- [Available data]:
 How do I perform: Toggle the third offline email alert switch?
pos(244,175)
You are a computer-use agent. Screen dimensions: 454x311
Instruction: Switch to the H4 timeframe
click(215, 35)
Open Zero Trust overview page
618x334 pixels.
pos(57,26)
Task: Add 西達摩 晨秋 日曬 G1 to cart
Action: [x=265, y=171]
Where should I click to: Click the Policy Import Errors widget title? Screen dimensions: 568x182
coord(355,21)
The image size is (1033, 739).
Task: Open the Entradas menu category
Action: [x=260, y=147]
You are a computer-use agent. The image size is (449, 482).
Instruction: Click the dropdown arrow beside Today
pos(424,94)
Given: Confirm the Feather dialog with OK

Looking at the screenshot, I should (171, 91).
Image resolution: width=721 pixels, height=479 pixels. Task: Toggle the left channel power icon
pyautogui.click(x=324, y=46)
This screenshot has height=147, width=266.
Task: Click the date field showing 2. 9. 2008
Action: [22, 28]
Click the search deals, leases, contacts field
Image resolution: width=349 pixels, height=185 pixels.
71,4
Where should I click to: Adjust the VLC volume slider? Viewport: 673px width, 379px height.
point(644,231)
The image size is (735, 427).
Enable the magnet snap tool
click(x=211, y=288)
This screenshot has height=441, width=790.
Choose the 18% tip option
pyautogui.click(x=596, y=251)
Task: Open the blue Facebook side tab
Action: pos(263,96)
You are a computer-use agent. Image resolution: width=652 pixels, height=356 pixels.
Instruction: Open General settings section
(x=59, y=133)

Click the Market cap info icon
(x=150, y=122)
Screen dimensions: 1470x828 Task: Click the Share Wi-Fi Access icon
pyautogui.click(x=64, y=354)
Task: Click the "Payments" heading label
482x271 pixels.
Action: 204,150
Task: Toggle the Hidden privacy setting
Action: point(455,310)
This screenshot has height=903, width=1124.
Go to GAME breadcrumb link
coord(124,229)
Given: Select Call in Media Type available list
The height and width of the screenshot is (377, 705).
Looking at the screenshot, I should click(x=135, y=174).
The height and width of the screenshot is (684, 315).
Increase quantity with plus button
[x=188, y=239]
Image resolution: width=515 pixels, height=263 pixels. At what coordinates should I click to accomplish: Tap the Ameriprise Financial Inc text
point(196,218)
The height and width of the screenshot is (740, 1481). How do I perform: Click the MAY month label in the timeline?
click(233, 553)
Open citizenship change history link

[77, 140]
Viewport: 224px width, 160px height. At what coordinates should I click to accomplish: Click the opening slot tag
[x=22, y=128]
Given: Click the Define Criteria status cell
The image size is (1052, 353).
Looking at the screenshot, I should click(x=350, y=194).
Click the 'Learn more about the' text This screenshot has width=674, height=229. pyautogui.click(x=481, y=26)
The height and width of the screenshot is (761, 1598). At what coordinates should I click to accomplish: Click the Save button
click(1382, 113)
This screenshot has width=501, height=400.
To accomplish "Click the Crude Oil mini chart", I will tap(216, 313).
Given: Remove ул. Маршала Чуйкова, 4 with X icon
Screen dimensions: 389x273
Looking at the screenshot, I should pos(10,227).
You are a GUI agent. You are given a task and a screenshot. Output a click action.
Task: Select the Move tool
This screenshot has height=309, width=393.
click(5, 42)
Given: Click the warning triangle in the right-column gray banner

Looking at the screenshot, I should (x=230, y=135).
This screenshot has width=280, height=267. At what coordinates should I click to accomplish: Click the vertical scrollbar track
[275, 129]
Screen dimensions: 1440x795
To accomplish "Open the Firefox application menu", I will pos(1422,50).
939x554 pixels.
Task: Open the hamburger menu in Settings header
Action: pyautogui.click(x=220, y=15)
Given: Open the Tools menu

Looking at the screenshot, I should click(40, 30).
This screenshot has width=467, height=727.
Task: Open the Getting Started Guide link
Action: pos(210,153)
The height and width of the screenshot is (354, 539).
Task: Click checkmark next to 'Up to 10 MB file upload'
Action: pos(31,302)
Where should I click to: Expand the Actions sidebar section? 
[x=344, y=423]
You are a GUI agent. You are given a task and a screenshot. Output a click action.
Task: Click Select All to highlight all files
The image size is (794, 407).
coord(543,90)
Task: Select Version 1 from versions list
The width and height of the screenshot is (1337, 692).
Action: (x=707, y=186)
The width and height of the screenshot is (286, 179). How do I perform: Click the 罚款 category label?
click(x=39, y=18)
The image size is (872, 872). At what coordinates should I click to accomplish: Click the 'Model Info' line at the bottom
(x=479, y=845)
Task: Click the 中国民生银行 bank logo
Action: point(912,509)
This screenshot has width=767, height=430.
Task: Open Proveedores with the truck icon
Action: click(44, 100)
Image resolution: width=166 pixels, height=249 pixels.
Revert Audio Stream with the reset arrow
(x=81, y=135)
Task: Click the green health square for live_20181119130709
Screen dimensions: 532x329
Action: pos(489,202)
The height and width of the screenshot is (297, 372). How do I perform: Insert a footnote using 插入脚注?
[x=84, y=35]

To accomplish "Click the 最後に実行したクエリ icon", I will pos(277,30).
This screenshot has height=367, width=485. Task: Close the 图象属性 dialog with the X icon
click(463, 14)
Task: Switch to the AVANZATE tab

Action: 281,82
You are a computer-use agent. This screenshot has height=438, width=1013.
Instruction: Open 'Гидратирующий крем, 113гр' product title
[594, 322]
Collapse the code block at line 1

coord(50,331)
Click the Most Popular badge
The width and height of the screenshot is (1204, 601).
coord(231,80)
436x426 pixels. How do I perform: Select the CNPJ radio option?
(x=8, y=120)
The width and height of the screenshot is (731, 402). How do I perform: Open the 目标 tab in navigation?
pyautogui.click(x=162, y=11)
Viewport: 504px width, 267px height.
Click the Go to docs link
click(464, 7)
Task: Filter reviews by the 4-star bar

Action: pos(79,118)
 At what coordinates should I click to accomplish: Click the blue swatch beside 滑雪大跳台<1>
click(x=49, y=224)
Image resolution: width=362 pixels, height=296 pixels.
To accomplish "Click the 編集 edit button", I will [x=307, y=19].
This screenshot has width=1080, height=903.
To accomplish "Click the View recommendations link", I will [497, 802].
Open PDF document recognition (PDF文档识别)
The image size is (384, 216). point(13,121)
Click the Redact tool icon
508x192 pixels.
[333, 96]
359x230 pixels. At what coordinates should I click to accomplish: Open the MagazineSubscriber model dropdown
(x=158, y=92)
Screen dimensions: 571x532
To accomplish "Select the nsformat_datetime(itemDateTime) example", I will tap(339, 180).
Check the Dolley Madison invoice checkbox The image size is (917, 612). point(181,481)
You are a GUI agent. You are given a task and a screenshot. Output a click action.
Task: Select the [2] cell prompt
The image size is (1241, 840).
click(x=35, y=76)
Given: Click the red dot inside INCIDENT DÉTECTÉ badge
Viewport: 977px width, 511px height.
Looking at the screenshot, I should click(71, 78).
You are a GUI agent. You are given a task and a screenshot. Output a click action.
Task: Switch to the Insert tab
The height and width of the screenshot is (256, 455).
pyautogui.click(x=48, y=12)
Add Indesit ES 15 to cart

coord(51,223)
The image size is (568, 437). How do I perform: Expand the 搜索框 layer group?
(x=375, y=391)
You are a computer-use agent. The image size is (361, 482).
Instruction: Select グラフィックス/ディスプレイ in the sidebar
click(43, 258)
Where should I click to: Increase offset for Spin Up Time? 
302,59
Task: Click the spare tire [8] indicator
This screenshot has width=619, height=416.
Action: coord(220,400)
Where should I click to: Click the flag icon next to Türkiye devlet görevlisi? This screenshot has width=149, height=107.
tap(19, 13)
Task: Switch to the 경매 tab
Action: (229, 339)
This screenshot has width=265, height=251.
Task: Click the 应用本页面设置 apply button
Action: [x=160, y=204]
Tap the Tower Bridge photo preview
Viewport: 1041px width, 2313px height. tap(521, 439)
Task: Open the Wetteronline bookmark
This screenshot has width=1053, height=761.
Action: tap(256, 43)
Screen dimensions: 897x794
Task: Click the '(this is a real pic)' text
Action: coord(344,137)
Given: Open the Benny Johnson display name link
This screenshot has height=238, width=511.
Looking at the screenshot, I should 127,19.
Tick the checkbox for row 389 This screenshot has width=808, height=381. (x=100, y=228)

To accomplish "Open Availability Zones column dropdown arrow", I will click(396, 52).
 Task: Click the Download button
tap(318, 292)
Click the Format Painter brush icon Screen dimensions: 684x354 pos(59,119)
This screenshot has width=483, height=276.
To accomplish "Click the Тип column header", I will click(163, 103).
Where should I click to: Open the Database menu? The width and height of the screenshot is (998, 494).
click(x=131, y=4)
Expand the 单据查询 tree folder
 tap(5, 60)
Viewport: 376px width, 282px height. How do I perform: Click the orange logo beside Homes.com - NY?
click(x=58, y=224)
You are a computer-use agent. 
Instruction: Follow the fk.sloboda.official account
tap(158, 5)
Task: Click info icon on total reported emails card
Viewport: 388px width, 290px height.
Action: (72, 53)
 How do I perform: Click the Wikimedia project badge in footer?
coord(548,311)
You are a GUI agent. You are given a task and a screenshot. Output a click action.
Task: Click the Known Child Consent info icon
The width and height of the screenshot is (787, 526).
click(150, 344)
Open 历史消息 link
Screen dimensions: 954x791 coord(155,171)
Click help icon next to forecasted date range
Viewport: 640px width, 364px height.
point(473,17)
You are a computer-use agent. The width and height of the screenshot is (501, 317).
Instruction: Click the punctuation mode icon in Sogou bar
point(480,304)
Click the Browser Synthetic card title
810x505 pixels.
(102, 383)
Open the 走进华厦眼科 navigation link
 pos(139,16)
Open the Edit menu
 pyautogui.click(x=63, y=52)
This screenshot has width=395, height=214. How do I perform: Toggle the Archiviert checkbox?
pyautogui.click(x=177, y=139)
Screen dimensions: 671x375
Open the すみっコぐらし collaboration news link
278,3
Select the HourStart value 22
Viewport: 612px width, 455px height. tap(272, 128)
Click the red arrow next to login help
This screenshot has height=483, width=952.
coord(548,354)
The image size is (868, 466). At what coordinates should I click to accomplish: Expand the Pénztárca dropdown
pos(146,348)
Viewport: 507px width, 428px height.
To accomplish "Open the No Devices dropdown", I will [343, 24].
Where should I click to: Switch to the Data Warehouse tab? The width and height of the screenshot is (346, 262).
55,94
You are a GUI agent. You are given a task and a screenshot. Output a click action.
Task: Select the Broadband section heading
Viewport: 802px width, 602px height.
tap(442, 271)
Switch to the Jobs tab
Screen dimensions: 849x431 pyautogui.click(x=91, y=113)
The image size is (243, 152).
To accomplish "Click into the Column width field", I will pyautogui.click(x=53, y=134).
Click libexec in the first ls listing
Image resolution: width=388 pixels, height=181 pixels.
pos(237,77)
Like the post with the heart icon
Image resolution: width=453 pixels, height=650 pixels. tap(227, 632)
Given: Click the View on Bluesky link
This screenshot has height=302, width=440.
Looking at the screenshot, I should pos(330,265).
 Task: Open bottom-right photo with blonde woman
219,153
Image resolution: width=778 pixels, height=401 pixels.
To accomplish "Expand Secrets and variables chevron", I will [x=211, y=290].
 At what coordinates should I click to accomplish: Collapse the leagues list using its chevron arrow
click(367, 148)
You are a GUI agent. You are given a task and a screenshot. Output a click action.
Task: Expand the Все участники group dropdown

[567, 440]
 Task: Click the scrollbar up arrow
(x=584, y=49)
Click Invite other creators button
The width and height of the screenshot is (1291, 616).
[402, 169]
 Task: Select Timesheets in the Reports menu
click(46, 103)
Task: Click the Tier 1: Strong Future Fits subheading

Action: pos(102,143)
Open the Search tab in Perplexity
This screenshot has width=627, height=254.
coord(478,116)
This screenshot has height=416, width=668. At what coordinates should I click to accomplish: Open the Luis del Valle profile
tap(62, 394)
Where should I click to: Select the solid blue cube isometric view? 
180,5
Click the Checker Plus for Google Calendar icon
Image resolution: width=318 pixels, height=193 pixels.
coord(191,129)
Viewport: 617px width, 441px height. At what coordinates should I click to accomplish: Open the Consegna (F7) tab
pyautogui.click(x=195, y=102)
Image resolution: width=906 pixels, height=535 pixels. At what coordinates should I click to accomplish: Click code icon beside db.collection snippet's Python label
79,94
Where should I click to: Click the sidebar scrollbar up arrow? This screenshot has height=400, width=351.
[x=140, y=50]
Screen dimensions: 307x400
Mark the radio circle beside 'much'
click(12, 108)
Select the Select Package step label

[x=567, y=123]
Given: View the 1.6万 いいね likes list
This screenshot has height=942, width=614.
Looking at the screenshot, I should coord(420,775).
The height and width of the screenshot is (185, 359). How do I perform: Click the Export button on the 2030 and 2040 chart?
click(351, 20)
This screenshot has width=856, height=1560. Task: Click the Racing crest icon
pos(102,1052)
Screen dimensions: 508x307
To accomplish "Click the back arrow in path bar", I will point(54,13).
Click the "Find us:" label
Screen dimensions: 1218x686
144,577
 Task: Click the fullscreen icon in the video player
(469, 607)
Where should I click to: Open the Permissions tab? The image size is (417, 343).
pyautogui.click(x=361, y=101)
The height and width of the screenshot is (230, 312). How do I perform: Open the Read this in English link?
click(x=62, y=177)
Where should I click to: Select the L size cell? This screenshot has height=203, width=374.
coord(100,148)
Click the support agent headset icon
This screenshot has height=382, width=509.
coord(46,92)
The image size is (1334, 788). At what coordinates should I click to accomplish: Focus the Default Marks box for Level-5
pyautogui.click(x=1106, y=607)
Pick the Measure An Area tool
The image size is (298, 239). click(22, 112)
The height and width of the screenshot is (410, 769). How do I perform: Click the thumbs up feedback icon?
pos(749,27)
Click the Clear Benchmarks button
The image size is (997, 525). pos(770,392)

- [Assignment]: Return, with no change at all, every line in the entries above from the line containing "The height and width of the screenshot is (297, 372)." through the line containing "Check the Dolley".

- [Expected output]:
The height and width of the screenshot is (297, 372). How do I perform: Insert a footnote using 插入脚注?
[x=84, y=35]

To accomplish "Click the 最後に実行したクエリ icon", I will pos(277,30).
This screenshot has height=367, width=485. Task: Close the 图象属性 dialog with the X icon
click(463, 14)
Task: Switch to the AVANZATE tab

Action: 281,82
You are a computer-use agent. This screenshot has height=438, width=1013.
Instruction: Open 'Гидратирующий крем, 113гр' product title
[594, 322]
Collapse the code block at line 1

coord(50,331)
Click the Most Popular badge
The width and height of the screenshot is (1204, 601).
coord(231,80)
436x426 pixels. How do I perform: Select the CNPJ radio option?
(x=8, y=120)
The width and height of the screenshot is (731, 402). How do I perform: Open the 目标 tab in navigation?
pyautogui.click(x=162, y=11)
Viewport: 504px width, 267px height.
Click the Go to docs link
click(464, 7)
Task: Filter reviews by the 4-star bar

Action: pos(79,118)
 At what coordinates should I click to accomplish: Click the blue swatch beside 滑雪大跳台<1>
click(x=49, y=224)
Image resolution: width=362 pixels, height=296 pixels.
To accomplish "Click the 編集 edit button", I will [x=307, y=19].
This screenshot has width=1080, height=903.
To accomplish "Click the View recommendations link", I will [497, 802].
Open PDF document recognition (PDF文档识别)
The image size is (384, 216). point(13,121)
Click the Redact tool icon
508x192 pixels.
[333, 96]
359x230 pixels. At what coordinates should I click to accomplish: Open the MagazineSubscriber model dropdown
(x=158, y=92)
Screen dimensions: 571x532
To accomplish "Select the nsformat_datetime(itemDateTime) example", I will tap(339, 180).
Check the Dolley Madison invoice checkbox The image size is (917, 612). point(181,481)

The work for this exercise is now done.